Talvez o termo “insegurança” esteja deturpado. Talvez inicialmente se reportasse à organização instável da nossa estrutura em vez de uma predisposição emocional que impede o confronto autónomo e confiante face à realidade.
Todos nós fazemos a nossa imagem de pessoa e somos capazes de nos julgar e perdoar. Cada um tem sempre razão porque, feitas as contas, ninguém se sente responsável pelas escolhas que faz: acaba por ter de gerir a sua vida em torno de improbabilidades com a veleidade acrescida de as organizar em jeito de predição do futuro.
O que eu fiz ou deixei de fazer deve-se a uma história que não controlo. Muitas vezes ao simples facto de ter estado presente num momento onde não deveria estar(?!?). Mas se realmente não fiz o meu passado à imagem do que gostava que fosse o meu futuro, lamentavelmente terei de pagar hoje o que fiz ou não fiz ontem? O que será realmente a gestão da informação? Seremos nós obrigados a beber em fontes de pretensa cultura, protectoras de males que não alimentamos, em jeito de cobaias informadas? Daquelas que por mais informadas que estejam não alteram a sua condição de cobaia sabendo, apenas e de antemão, o fim a que serão sujeitas?
Fatal não é a vida, fatal acaba por ser a existência. A vida organiza-se em torno de improbabilidades, a existência ao longo de um jogo de sorte e azar. E fatalmente a sorte se acaba e tantas vezes vai o cântaro à fonte que aquela bendita asa tem mesmo de lá ficar.

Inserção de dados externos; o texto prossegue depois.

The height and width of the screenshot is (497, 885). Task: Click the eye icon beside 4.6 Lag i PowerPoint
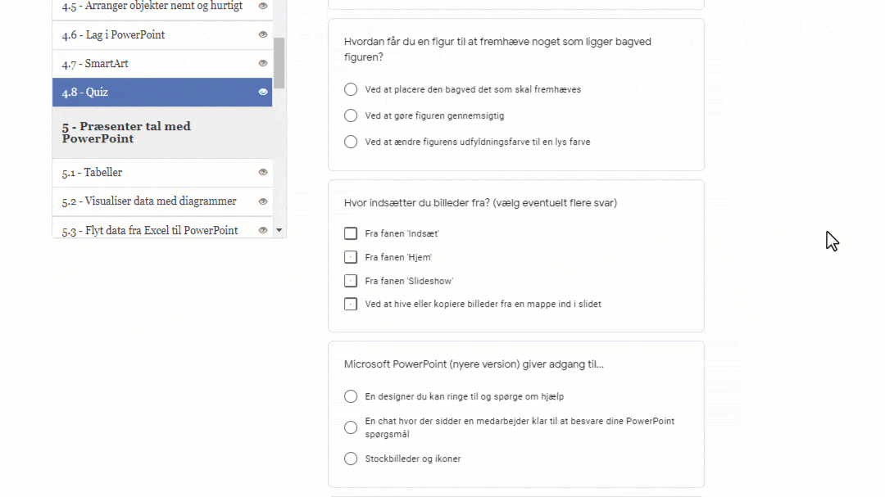(263, 34)
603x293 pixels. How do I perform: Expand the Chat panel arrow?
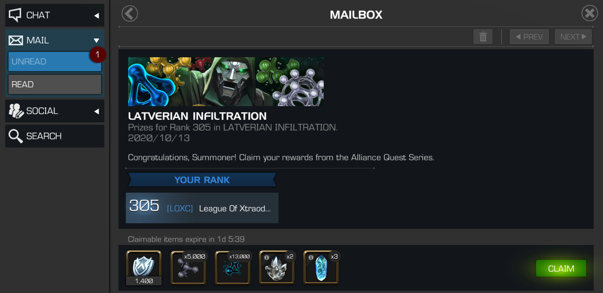point(96,16)
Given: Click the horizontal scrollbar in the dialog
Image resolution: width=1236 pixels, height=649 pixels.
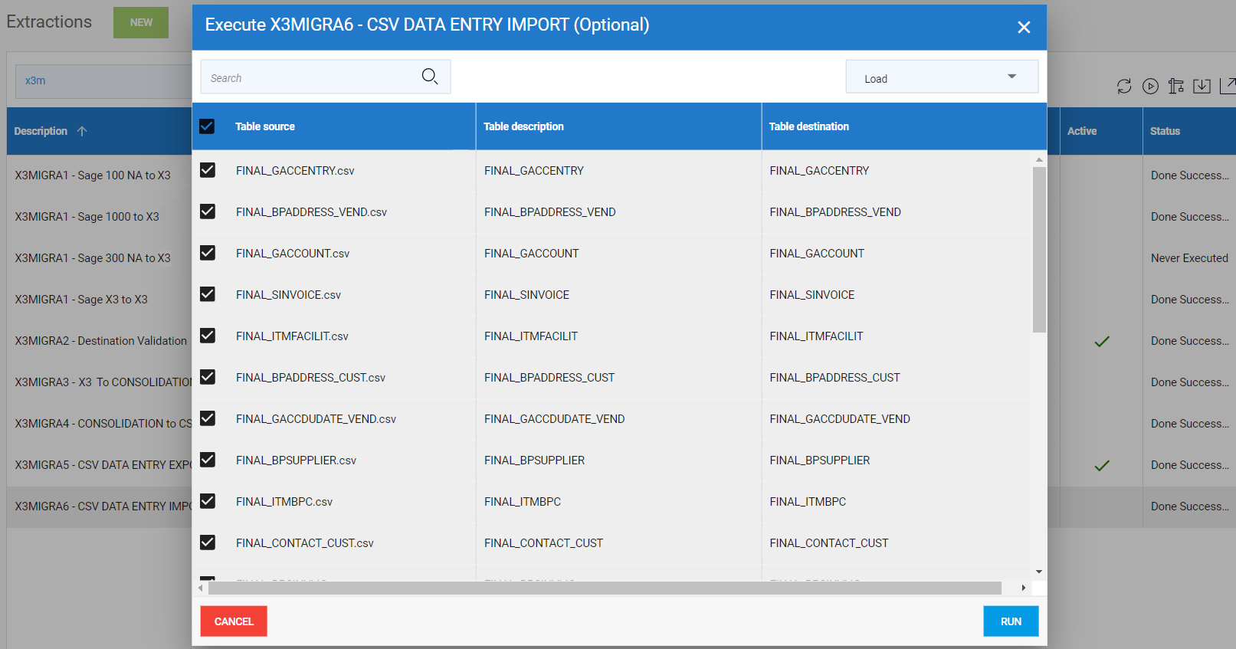Looking at the screenshot, I should click(x=604, y=588).
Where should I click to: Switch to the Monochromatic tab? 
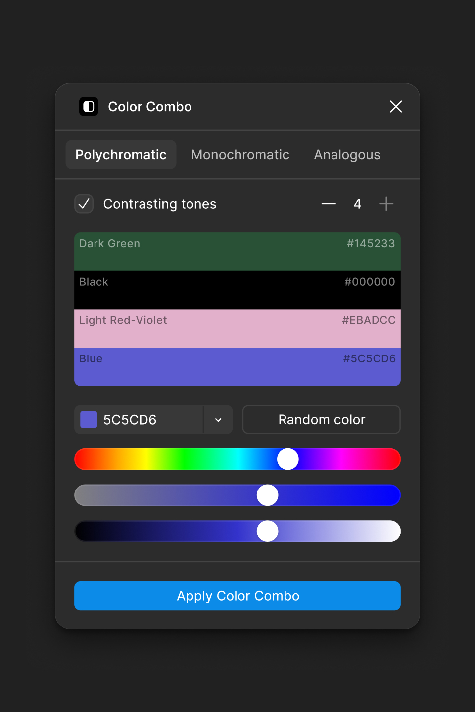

Na incerteza da razão da razão, cada um tem-na e usa-a sobre si.
Alguns de nós organizam a sua imagem à volta das conquistas que conseguiram. Como se colocassem cubos numa bandeja. Todos nós temos também derrotas para carregar connosco. Vamos ver as derrotas como os cubos mais feios. Alguns deles dão para esconder nos bolsos, outros por baixo da roupa, outros ainda até conseguimos ir chutando à nossa frente sem olharmos bem para eles. Mas inevitavelmente chega a altura em que esses cubos têm de ir para a bandeja. (Oh desgraça das desgraças!). Então podemos escolher o lado mais bonito dos cubos, e ir tapando o lado mais feio com os cubos bonitos (as conquistas). E continuamos a somar conquistas e derrotas e a ter de os equilibrar na bandeja. A certa altura alguns de nós deparam-se com uma imagem instável de si:
«Eu sou muito competente, tenho todos estes cubos bonitos que falam de mim». No entanto, uma conquista está para fora demais da pilha para tapar uma derrota… Outra derrota está tão para dentro que desestabiliza a conquista que está por cima… Acabam por haver, até, derrotas a que chamamos conquistas e achamos que podemos fazê-lo porque achamos que ninguém vai notar ou porque ninguém sabe muito bem em que condições aquele cubo foi “ganho”.
Até aqui… menos mal! Se a nossa vida fosse isolada, estável e completamente restrita a um local. A nossa pilha podia até cair, mas com calma, paciência e sem o olhar de terceiros.
O problema é que nós, seres humanos, «somos muitos e andamos todos juntos». No trabalho, por exemplo, temos muitas pessoas, também com as suas bandejas a circular, talvez em espaços muito pequenos, onde necessariamente temos de nos tocar ou acotovelar para passar. E aqui?
Muitos de nós optam por chamar a atenção para a pirâmide dos outros: «olha olha, está quase a cair, que vergonha, isso está mesmo mal feito!» - e enquanto conseguem que a atenção esteja voltada para um “desgraçado”, conseguem escapar-se para um lugar menos movimentado e segurar a sua pilha de cubos mais algum tempo.
Ou podem optar por outra estratégia: gritar, ameaçar, tentar assustar bastante alguém que se aproxima da nossa pilha. Morder se for preciso, mas conseguindo o espaço necessário para passar com a nossa piramidezinha.
Agora, sejamos conscientes?
Se olharmos para os nossos cubos feios com atenção, todos eles trazem uma lição que bem estudada transformá-los-á na mais sólida base das nossas pirâmides.
Sejamos francos?
Não me acredito em pirâmides estáveis sem bases sólidas, ergo, sem cubos que em algum momento foram derrotas mais ou menos dolorosas.
Sejamos audazes?
Raras são as pessoas que têm este trabalho de estudo e construção em dia. Serão os pretensos competentes verdadeiramente competentes?
Sejamos cautelosos?
Alguém cuja bandeja caiu tem total liberdade de movimentos (porque não tem nada a perder) para perseguir as bandejas dos outros, e atacá-las, passar rasteiras, observá-las, derrubá-las… Estará a nossa pirâmide bem construída?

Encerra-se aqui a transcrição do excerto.